> [WHAT THE EXERCISE ASKS]:
For each line below that contains the word "dimensions", return that line.

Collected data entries

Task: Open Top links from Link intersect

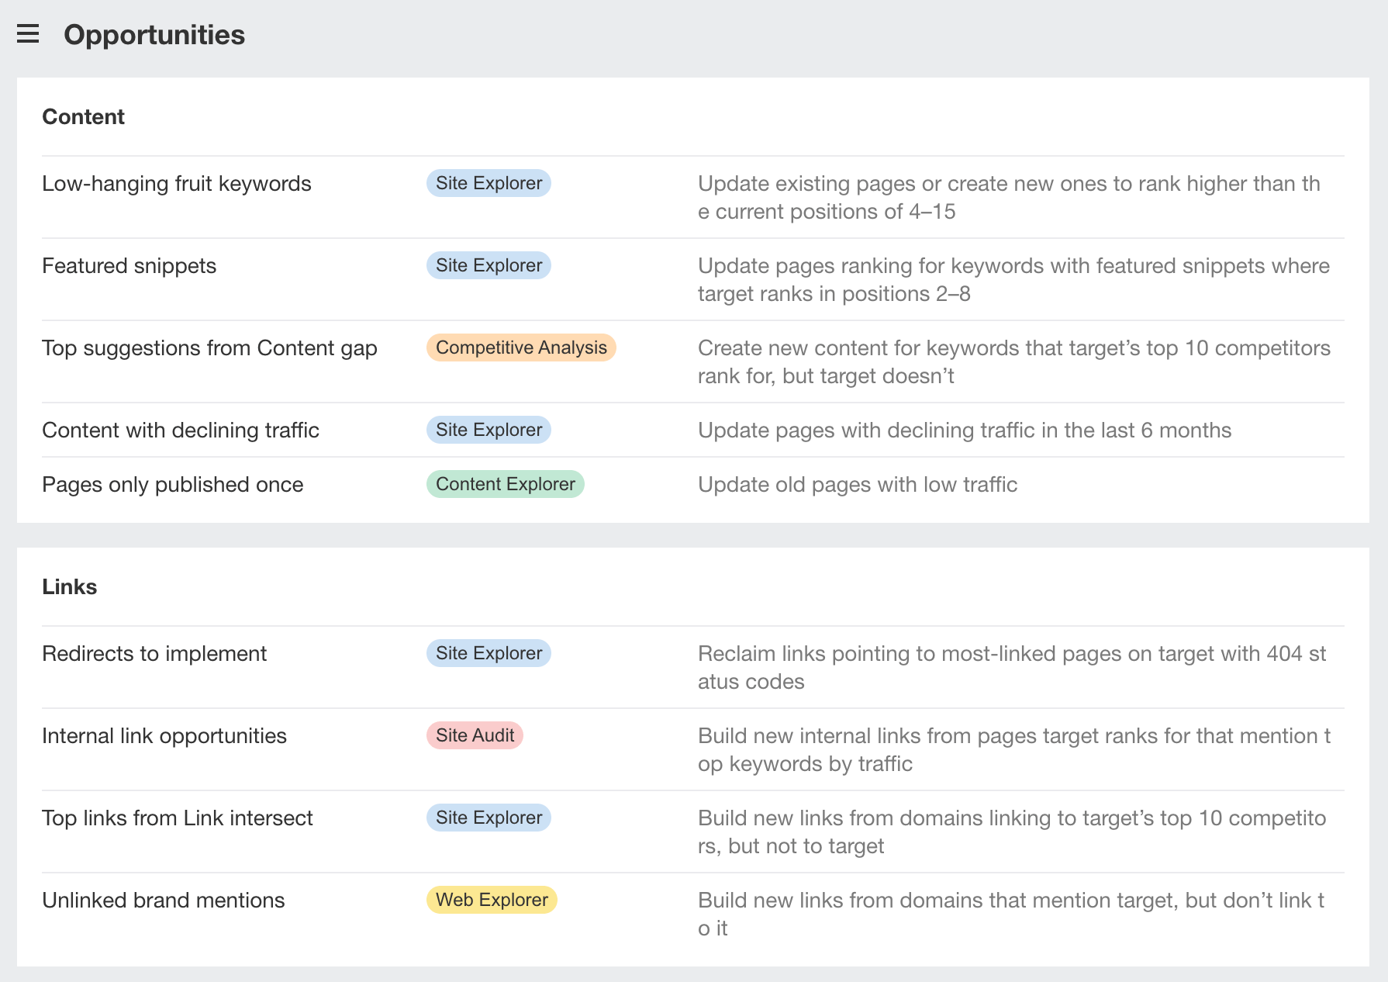Action: point(178,818)
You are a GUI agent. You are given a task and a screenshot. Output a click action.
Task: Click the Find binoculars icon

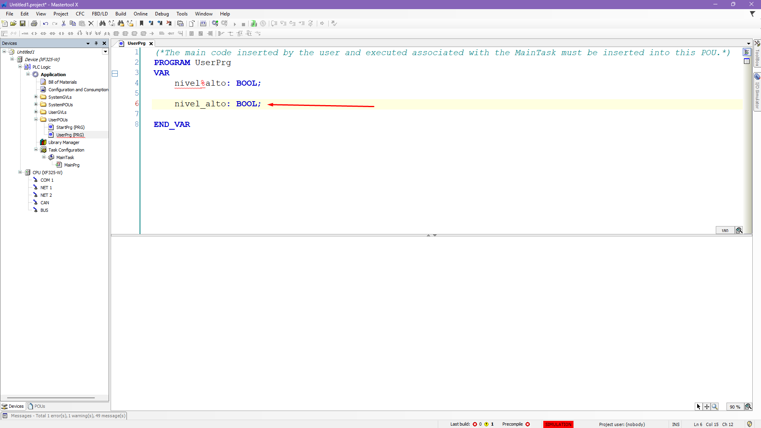(x=102, y=24)
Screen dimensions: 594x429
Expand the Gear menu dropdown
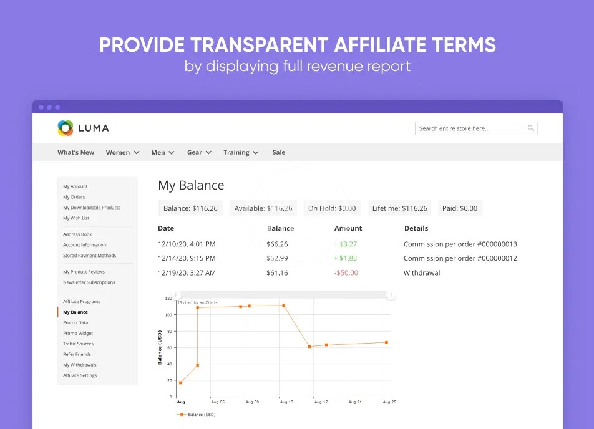[199, 152]
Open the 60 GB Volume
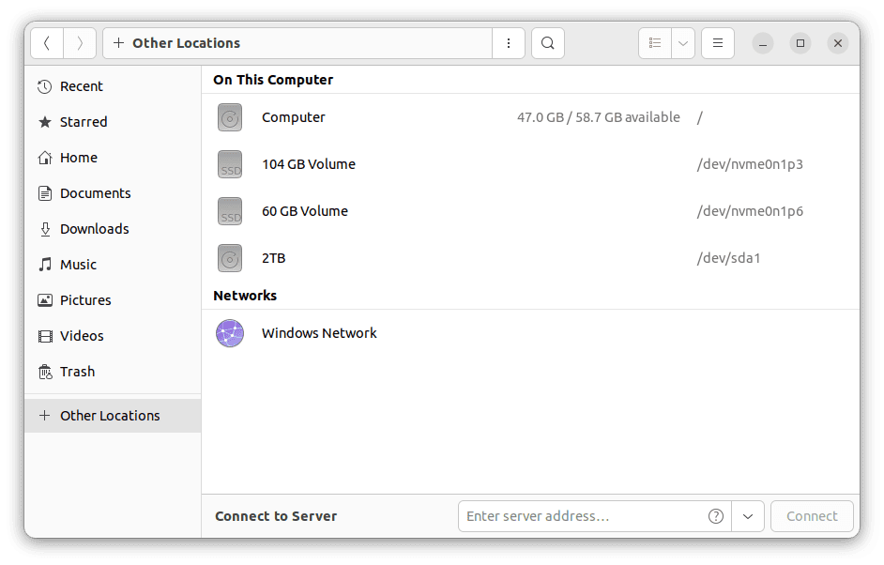This screenshot has width=884, height=565. 304,211
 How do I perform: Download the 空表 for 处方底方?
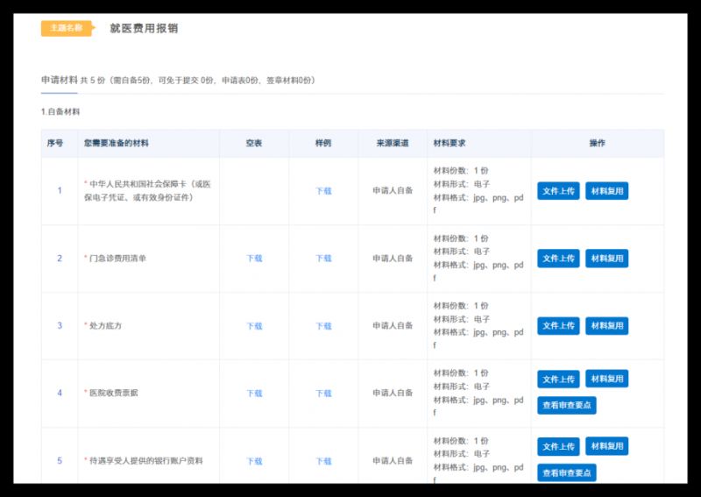[254, 326]
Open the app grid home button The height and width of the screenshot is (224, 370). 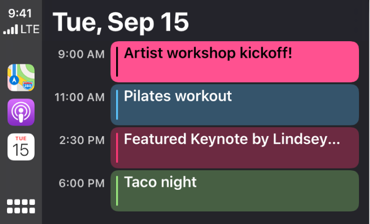coord(21,206)
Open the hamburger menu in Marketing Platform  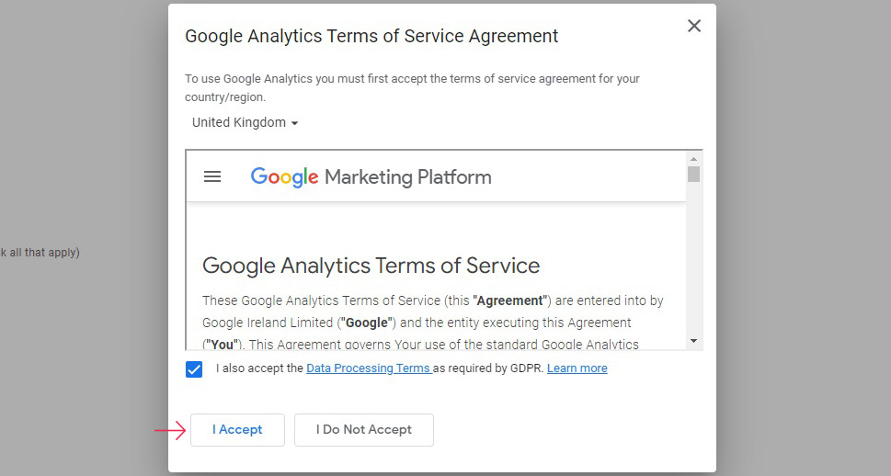[212, 176]
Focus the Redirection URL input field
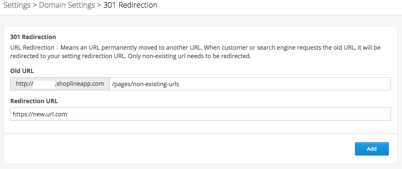The image size is (402, 169). (201, 114)
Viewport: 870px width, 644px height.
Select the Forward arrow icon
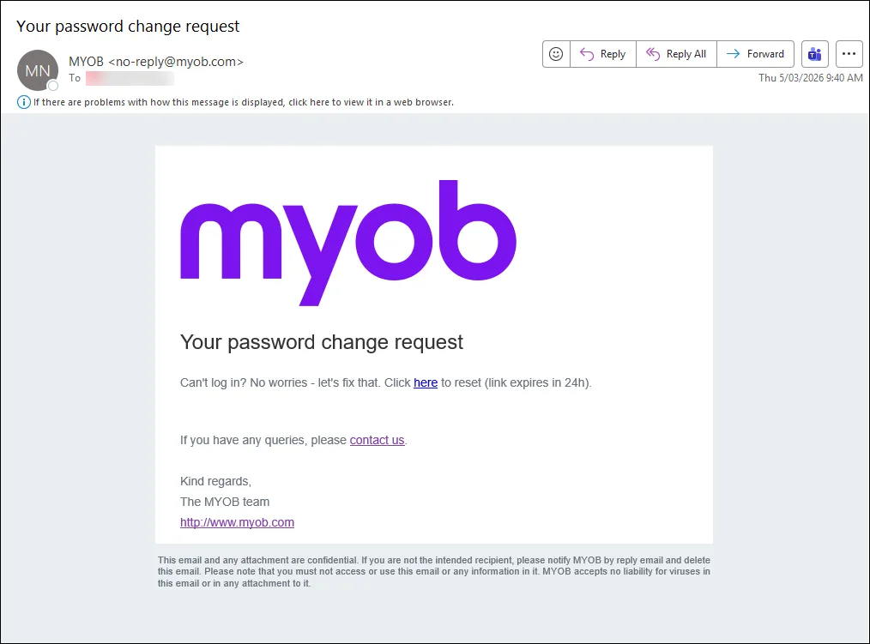[734, 53]
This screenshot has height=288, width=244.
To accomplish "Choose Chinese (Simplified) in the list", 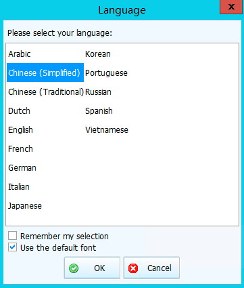I will pos(45,73).
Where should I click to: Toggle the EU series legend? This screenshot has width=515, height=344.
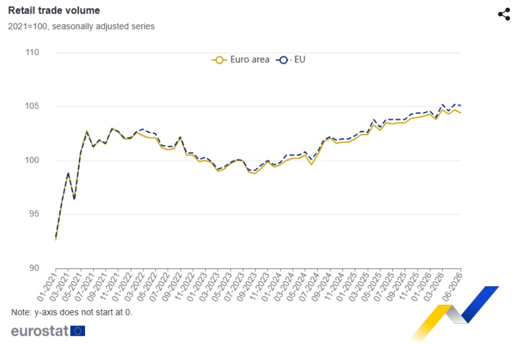point(291,59)
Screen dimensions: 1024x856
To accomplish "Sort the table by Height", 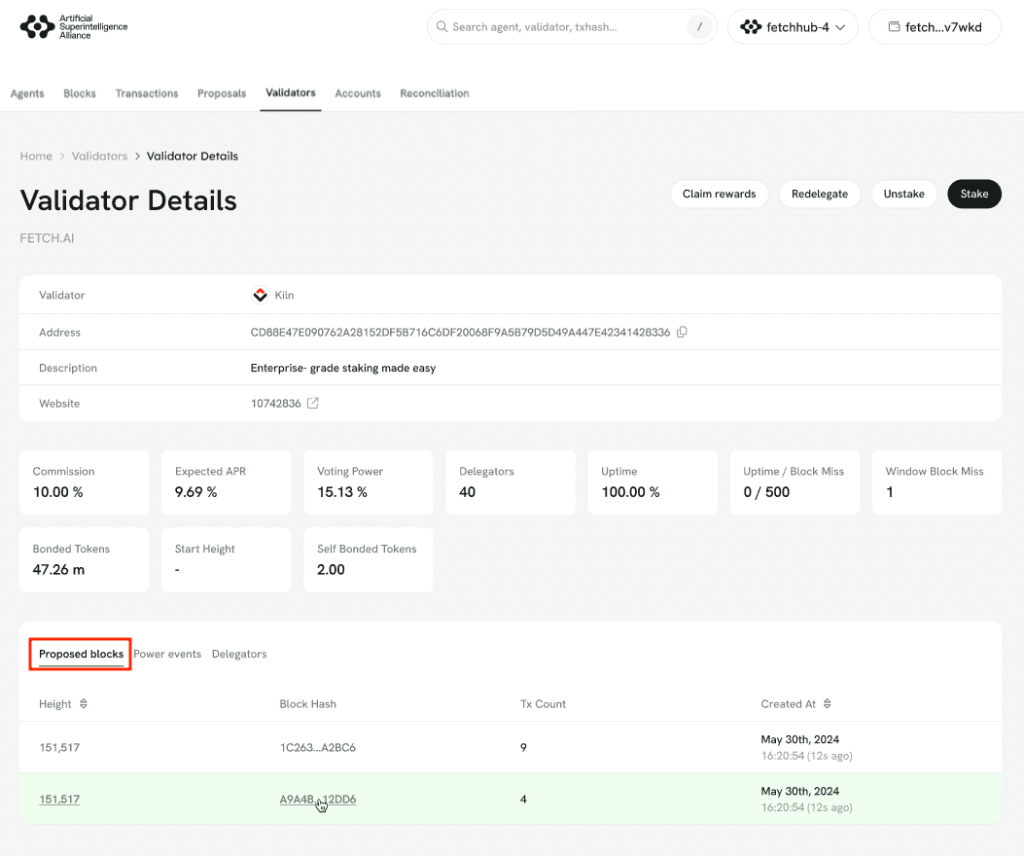I will [x=84, y=704].
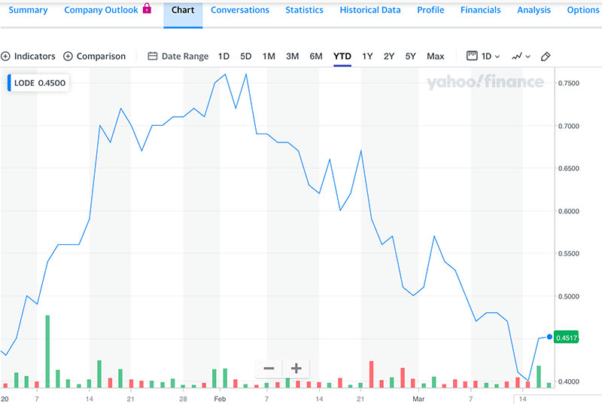Choose the Max time range

point(435,57)
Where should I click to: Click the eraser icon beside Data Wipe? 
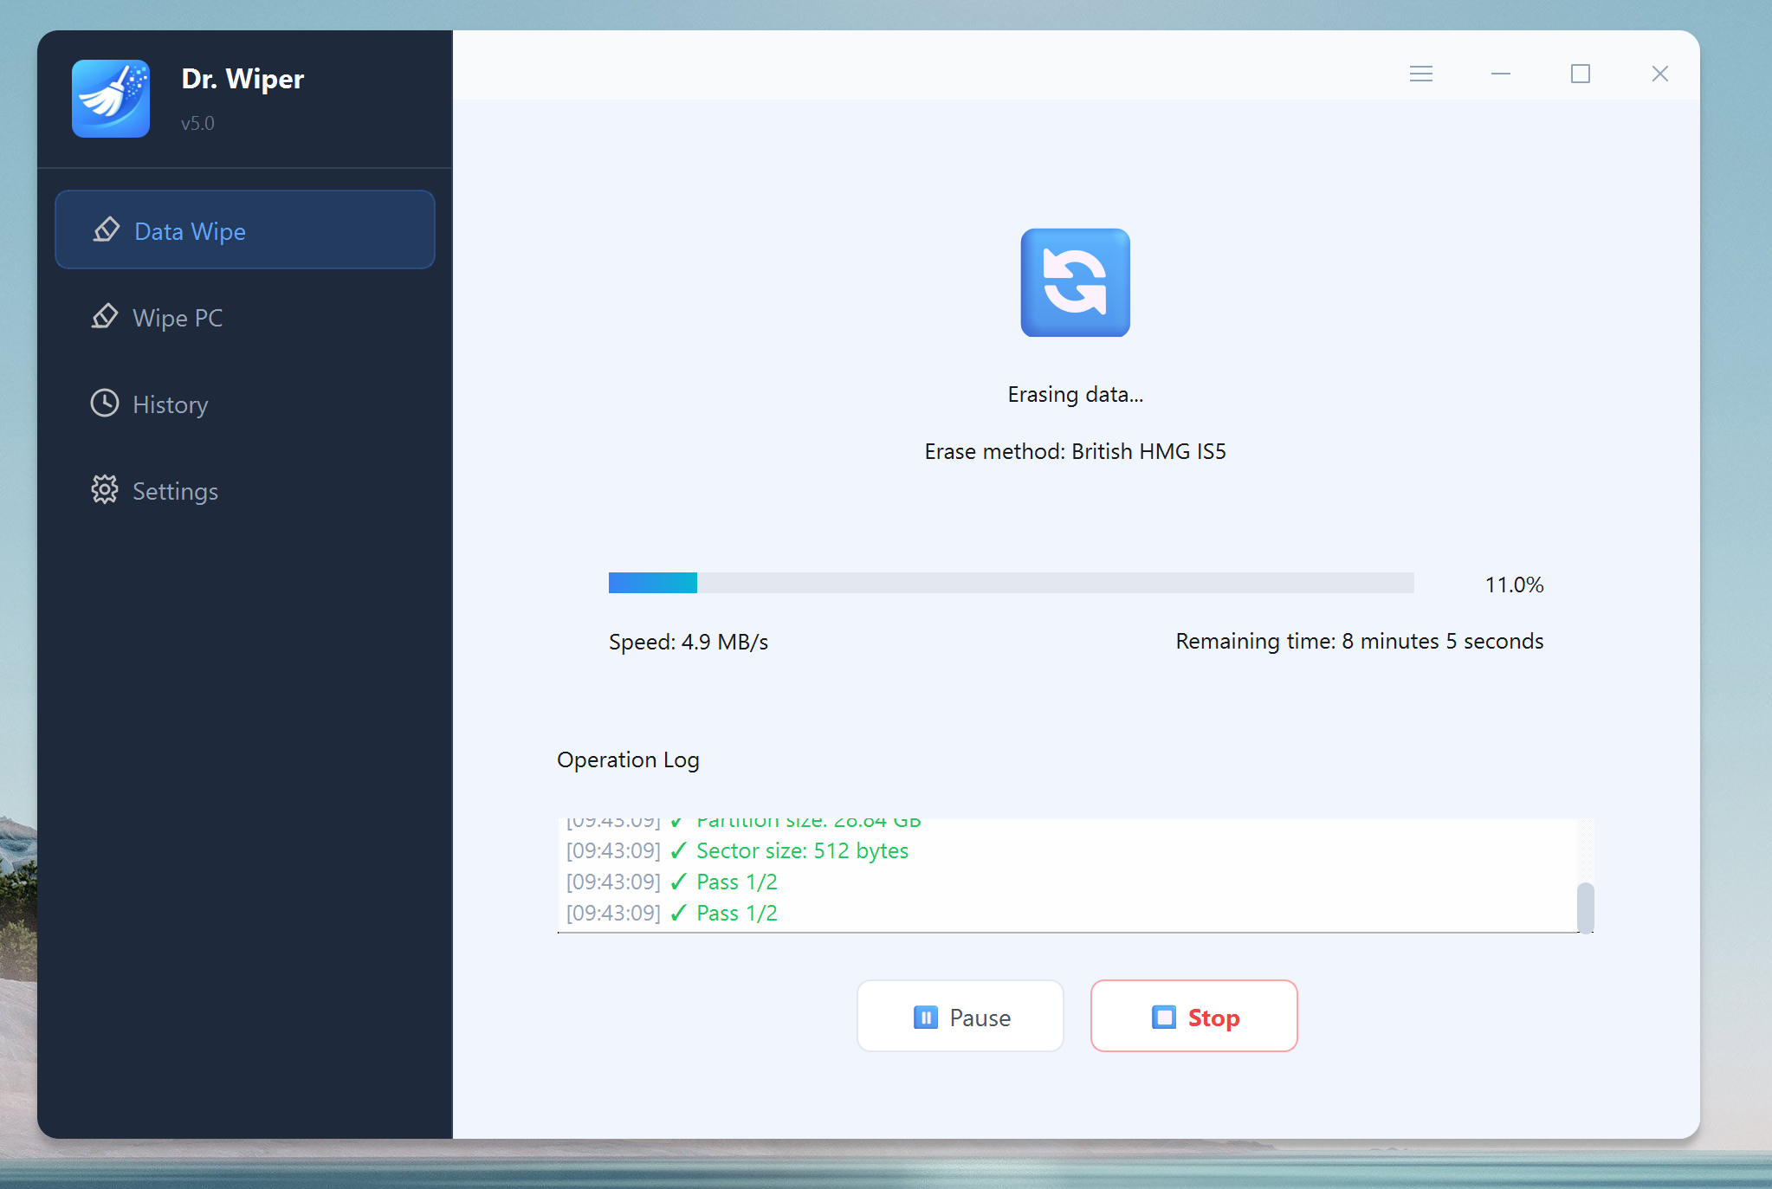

> [ANSWER TO THIS PROBLEM]:
Screen dimensions: 594x429
Screen dimensions: 1024x856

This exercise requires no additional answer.